→ **Task details**
Copy out every line in the rows below that contains the string "should".

──────── Items ────────

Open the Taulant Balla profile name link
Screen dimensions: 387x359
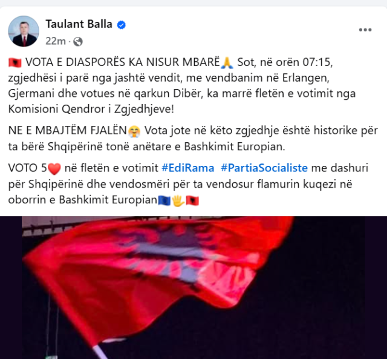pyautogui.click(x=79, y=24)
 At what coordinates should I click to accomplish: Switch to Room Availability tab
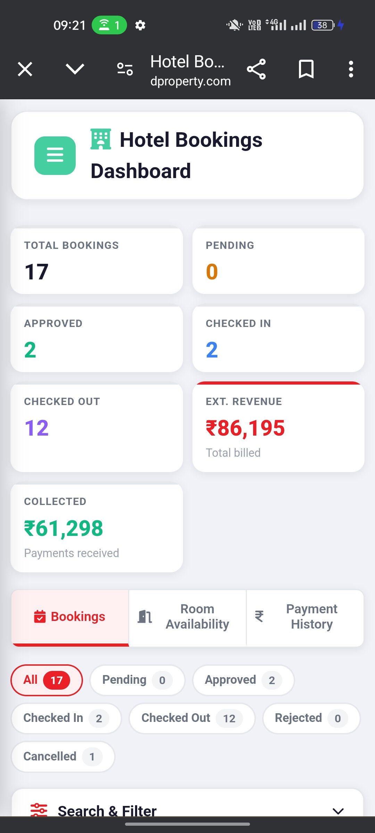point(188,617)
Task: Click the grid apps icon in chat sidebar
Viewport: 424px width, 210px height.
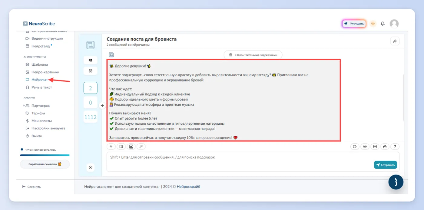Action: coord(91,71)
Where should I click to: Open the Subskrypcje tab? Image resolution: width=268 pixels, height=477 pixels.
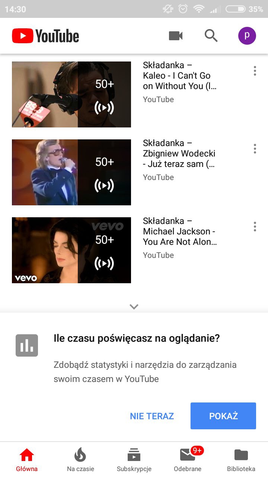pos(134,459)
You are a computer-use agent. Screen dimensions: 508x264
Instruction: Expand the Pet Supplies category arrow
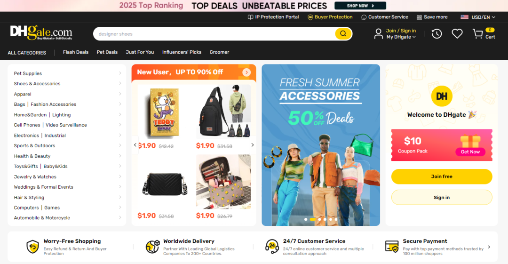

────────

→ **Task output**
 At what coordinates should I click to accomplish: Switch to Room Availability tab
Where should I click to: Open the Subskrypcje tab? Image resolution: width=268 pixels, height=477 pixels.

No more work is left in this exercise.